These Popular Habits Lead to Liver Cancer
According to the American Cancer Society, liver cancer rates have more than tripled—and death rates have doubled—since 1980. "People with liver failure are more likely to develop liver cancer," says gastroenterologist Carlos Romero-Marrero, MD. "But, most aren't even aware of what causes liver failure, much less the symptoms." Here are five popular habits that can lead to liver cancer, experts say. Read on—and to ensure your health and the health of others, don't miss these Sure Signs You've Already Had COVID.
Excessive Alcohol Consumption
Drinking too much alcohol is strongly linked to liver cancer, doctors say. "There is clearly a link, but alcohol itself does not cause cancer in the liver," says Roderich Schwarz, MD, PhD, Co-Director of Roswell Park's Liver and Pancreas Tumor Center. "Alcohol can cause chronic liver damage, including cirrhosis, or scarring of the liver, which is one of the conditions that can increase the risk or likelihood of liver cancer… When you look at the general population, people with liver damage are dying of liver failure at a much higher rate than liver cancer. So the cancer risk does go up with excessive drinking, but we don't say, 'Excessive drinking is bad because of your risk of liver cancer.' We say, 'Excessive drinking is bad for your liver.' Period."
Use of anabolic steroids has been linked to liver cancer in athletes, according to sports medicine physician Dr. Bob Goldman who wrote a case report published by the Journal of the American Osteopathic Association. "I strongly believe that the use of anabolic steroids played an integral part in these athletes' deaths," Dr. Goldman says. "I'm saying that scientifically this is what it appears to be. The only time you can be sure about the cause of any death is if you actually see someone get struck by a car."
Unprotected sex can lead to getting infected with viruses that attack the liver. "Worldwide, the most common risk factor for liver cancer is chronic (long-term) infection with hepatitis B virus (HBV) or hepatitis C virus (HCV)," says the American Cancer Society. "These infections lead to cirrhosis of the liver and are responsible for making liver cancer the most common cancer in many parts of the world. In the US, infection with hepatitis C is the more common cause of HCC, while in Asia and developing countries, hepatitis B is more common. People infected with both viruses have a high risk of developing chronic hepatitis, cirrhosis, and liver cancer.
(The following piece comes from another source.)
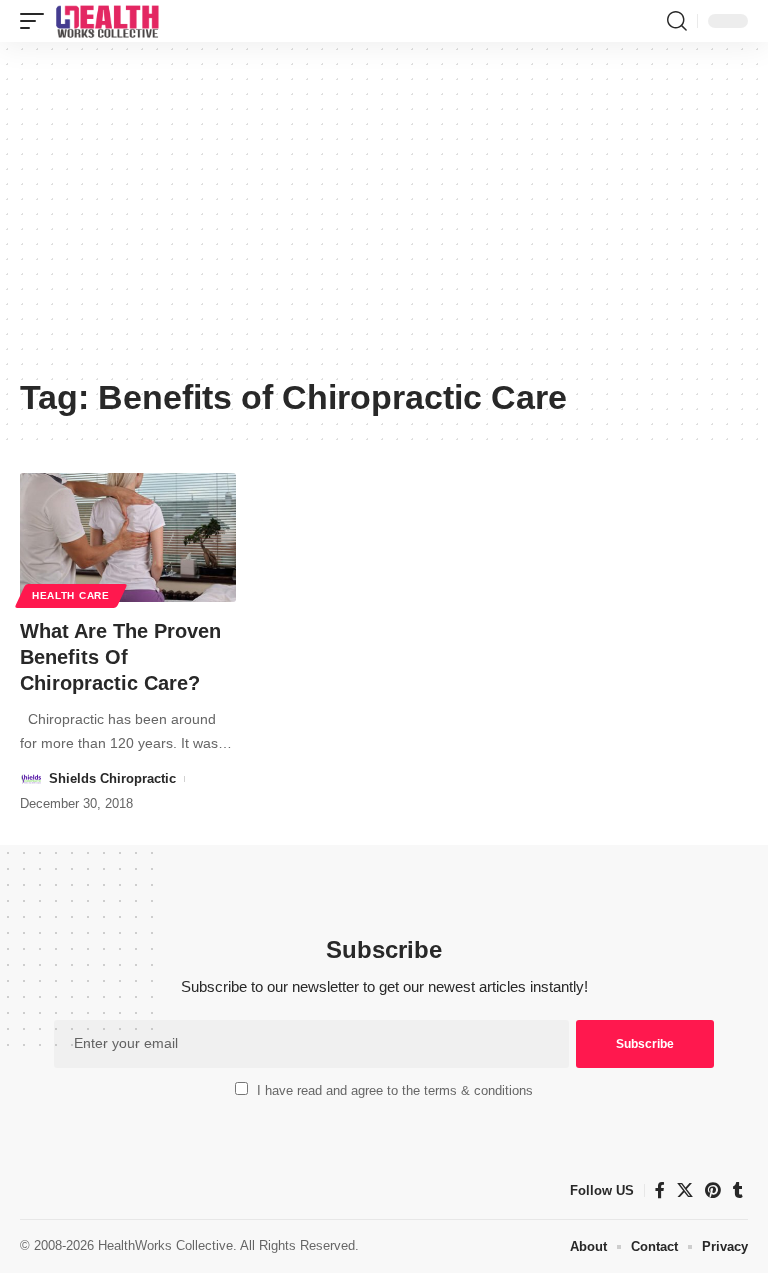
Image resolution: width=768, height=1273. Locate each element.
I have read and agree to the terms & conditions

The risk is even higher if they are heavy drinkers (at least 6 alcoholic drinks a day)."
Studies show that smoking—even second hand smoke—dramatically increases the risk of liver disease, which increases the risk of cancer. "From the standpoint of public health, our results have significant implications as they underscore how environmental carcinogens such as secondhand smoke, in addition to cancer-causing effects, may contribute to metabolic liver disease," says Stella Tommasi, assistant professor of research at Keck School of Medicine of USC.
Studies show that being overweight is linked to a 21% increased risk of liver cancer and being obese raises that risk to 87%. "This adds substantial support to liver cancer being on the list of obesity-associated cancers," says Peter Campbell, PhD, strategic director of Digestive System Cancer Research at the American Cancer Society. "Along with reducing known risks—excess alcohol consumption and hepatitis infection—maintaining a healthy body weight, eating healthy, and staying physically active to reduce the risk of diabetes may be important preventive strategies to reduce the risk of liver cancer."
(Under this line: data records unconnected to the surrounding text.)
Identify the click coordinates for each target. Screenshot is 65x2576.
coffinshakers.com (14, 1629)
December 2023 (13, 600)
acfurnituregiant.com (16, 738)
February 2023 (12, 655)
How Can I Keep My Liver Healthy?
If you are worried about your liver, speak with your healthcare provider to rule out any possible issues. "The way people can get a healthier liver is through their diet," says hepatologist Robert Fontana, M.D., who also recommends regular exercise. "There should be a reduction in carbohydrates and total calories, which can lead to improvements in the fat stored in the liver. It doesn't matter if it is wine, beer or liquor: Alcohol is not good for the liver, particularly in patients with pre-existing liver disease."